Q. 1 Evaluate the role of an individual in the development of any society.
Answer:
The human being and the group. The
problem of man cannot be solved scientifically without a clear statement of the relationship between man and society, as seen in the primary collectivity—the
family, the play or instruction group, the production team and other types
of formal or informal collectivity. In the family the individual abandons
some of his specific features to become a member of the whole. The life of
the family is related to the division of labour according to sex and age,
the carrying on of husbandry, mutual assistance in everyday life, the
intimate life of man and wife, the perpetuation of the race, the upbringing of
thechildren and also various moral, legal and psychological relationships. The
family is a crucial instrument for the development of personality. It is
here that the child first becomes involved in social life, absorbs its
values and standards of behaviour, its ways of thought, language and certain
value orientations. It is this primary group that bears the major
responsibility to society. Its first duty is to the social group, to
society and humanity. Through the group the child, as he grows older,
enters society. Hence the decisive role of the group. The influence of one
person on another is as a rule extremely limited; the collectivity as a whole
is the main educational force. Here the psychological factors are very
important. It is essential that a person should feel himself part of a
group at his own wish, and that the group should voluntarily accept him,
take in his personality.
Everybody performs certain
functions in a group. Take, for example, the production team. Here people
are joined together by other interests as well as those of production;
they exchange certain political, moral, aesthetic, scientific and other
values. A group generates public opinion, it sharpens and polishes the
mind and shapes the character and will. Through the
group a person rises to the
level of a personality, a conscious
subject of historical creativity. The group is the first shaper of
the personality, and the group itself is shaped by society.
The unity
of man and society. A person's whole intellectual make-up bears the clear
imprint ofthe life of society as a whole. All his practical activities are
individual expressions of the historically formed social practice of humanity.

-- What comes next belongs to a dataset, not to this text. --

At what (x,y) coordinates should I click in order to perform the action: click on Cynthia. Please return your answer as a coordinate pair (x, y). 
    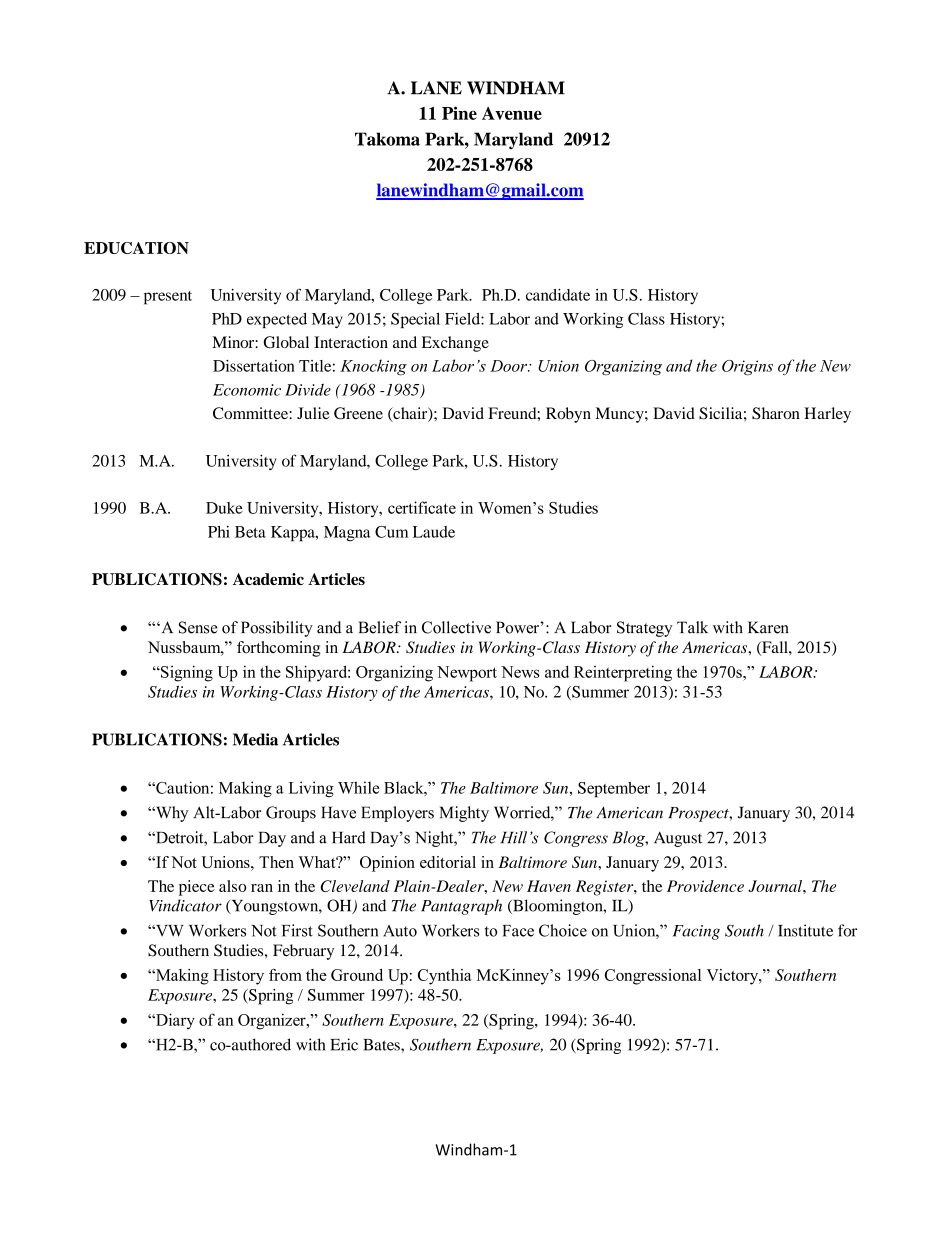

The implements that he uses have in their form a function evolved by a society
which predetermines the ways of using them. When tackling any job, we all have
to take into account what has already been achieved before us. The wealth and
complexity of the individual's social content are conditioned by the diversity
of his links with the social whole, the degree to which the various spheres of
the life of society have been assimilated and refracted in his consciousness
and activity. This is why the level of individual development is an indicator
of the level of development of society, and vice versa. But the individual does
not dissolve into society. He retains his unique and independent individuality
and makes his contribution to the social whole: just as society itself shapes
human beings, so human beings shape society.
The individual is a link in the
chain of the generations. His affairs are regulated not only by himself,
but also by the social standards, by the collective reason or mind. The true
token of individuality is the degree to which a certain individual in
certain specific historical conditions has absorbed the essence of the
society in which he lives.
Consider, for instance, the
following historical fact. Who or what would Napoleon Bonaparte have been if
there had been no French Revolution? It is difficult or perhaps even impossible
to reply to this question. But one thing is quite clear—he would never have
become a great general and certainly not an emperor. He himself was well
aware of his debt and in his declining years said, "My son cannot
replace me. I could not replace myself. I am the creature of
circumstances."[1] It
has long been acknowledged that great epochs give birth to great men. What
tribunes of the people were lifted by the tide of events of the French
Revolution.
Mirabeau, Marat, Robespierre, Danton. What young, some times even youthful talents that had remained dormant among the people were raised to the heights of revolutionary, military, and organisational activity by the Great October Socialist Revolution. It is sometimes said that society carries the individual as a river carries a boat. This is a pleasant simile, but not exact. An individual does not float with the river; he is the turbulently flowing river itself.
The events of social life do not come about by themselves; they are made. The great and small paths of the laws of history are blazed by human effort and often at the expense ofhuman blood. The laws of history are not charted in advance by superhuman forces; they are made by people, who then submit to their authority as something that is above the individual.